Why doesn't she say 'Oh let's meet on Monday, because I'll be paid then'?

It's pretty obvious that she sets out with the belief that you will pay for her. That's really not nice, thinking of her beforehand, thinking, 'Oh no need to take any money as AWhiteElephant will pay.'

I can feel your embarrassment - I would hate to see a child watching my child eat. I wouldn't say 'If there's anything left over, your child can eat it' because then they will be watching your child's plate the whole time. Who wants to eat when being watched? And then if your child pauses, the other child will jump!

But when you go up to the bar, can't you say 'Can't you buy your own child a drink? I've got to buy for my child.' Does she admit she's brought no money?

MrsBananaGrabber · 13/03/2011 16:42

I can't imagine my friend stood at my side saying i'm thirsty when i'm ordering a coffee, that has blown me away. You have more patience than me OP, that would have been the end right there.

We have good freinds who are stingy, I really like them and their DC's but it does put me off them, they turn up for an evening with no wine and then drink ours, if we get a takeaway I always end up paying more even though one of my DC's is a baby, there is no need for it. It's a horrible trait.

atswimtwolengths · 13/03/2011 16:54

MrsBanana, do you end up paying more than half? How do you split the takeaway bill? Is it done over the phone?

How can they turn up without wine for a planned evening? That's terrible!

Lucyinthepie · 13/03/2011 17:02

It's simple.

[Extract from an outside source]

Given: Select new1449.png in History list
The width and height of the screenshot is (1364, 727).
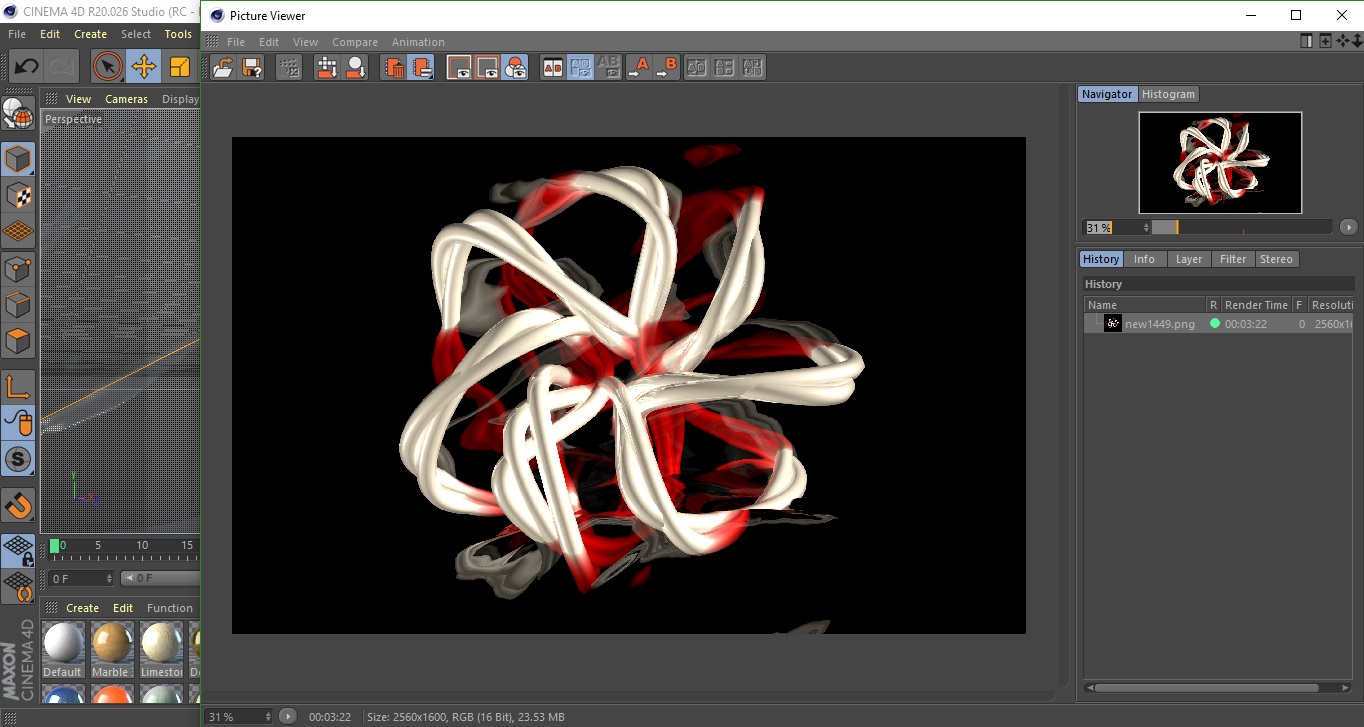Looking at the screenshot, I should pos(1159,324).
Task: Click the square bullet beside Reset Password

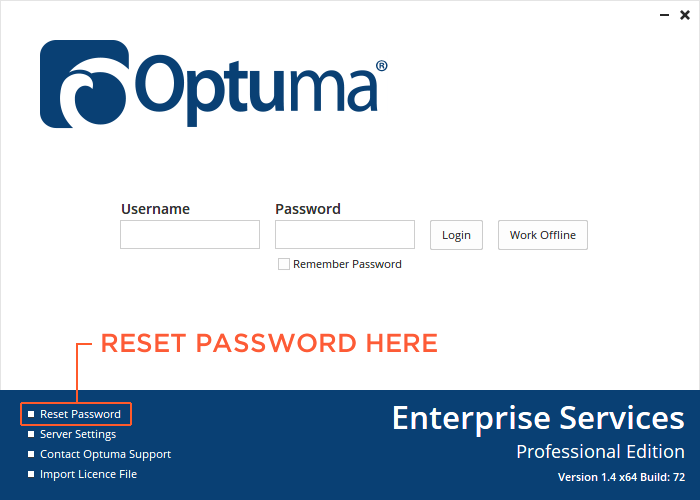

Next time you start by saying "I'm a bit broke, so we'll need to meet in the middle somewhere to keep my costs down and you'll need to pay for your own food and drink this time."
What's the problem with that?

humanoctopus · 13/03/2011 17:06

There is a mum at our school who is very like this.

When my first started school I had no idea of her previous form, and ended up paying for food and drinks at parties (when parents had to stay around).

I tried not buying for her, but her kids would actually ask mine if they could have a bite/sip. Mine are very generous, and so it continued...

I decided to stop it, and refused to give her kids stuff. She is the type who would get a cup from the counter at soft play, and share your coffee into hers.

She always says how badly off they are. Her kids actually ask strangers for drinks at sports day, etc.

She became quite huffy with me when I told her at the school picnic, that she couldn't just expect me to feed hers. She sat the kids on our picnic blanket regardless!

A new mum has come to the school and she has moved on.

colditz · 13/03/2011 17:13

ooooo this is going to be awkward.

If you still want to meet her, text her beforehand and say "Don't forget to bring food and drink, Ds is having a growth spurt and will eat EVERYTHING I pack! :)"

And then only pack enough food for you and ds (keep amount low and snackify him later, to make your point), and only take enough money to get you and your son in. Don't take your card (or at least pretend you haven't).

Then, if she doesn't bring the money to get in, she's not going in. If she doesn't bring food, they won't be eating.

She's being VERY selfish and moochy, and I think she does need to be taught a lesson.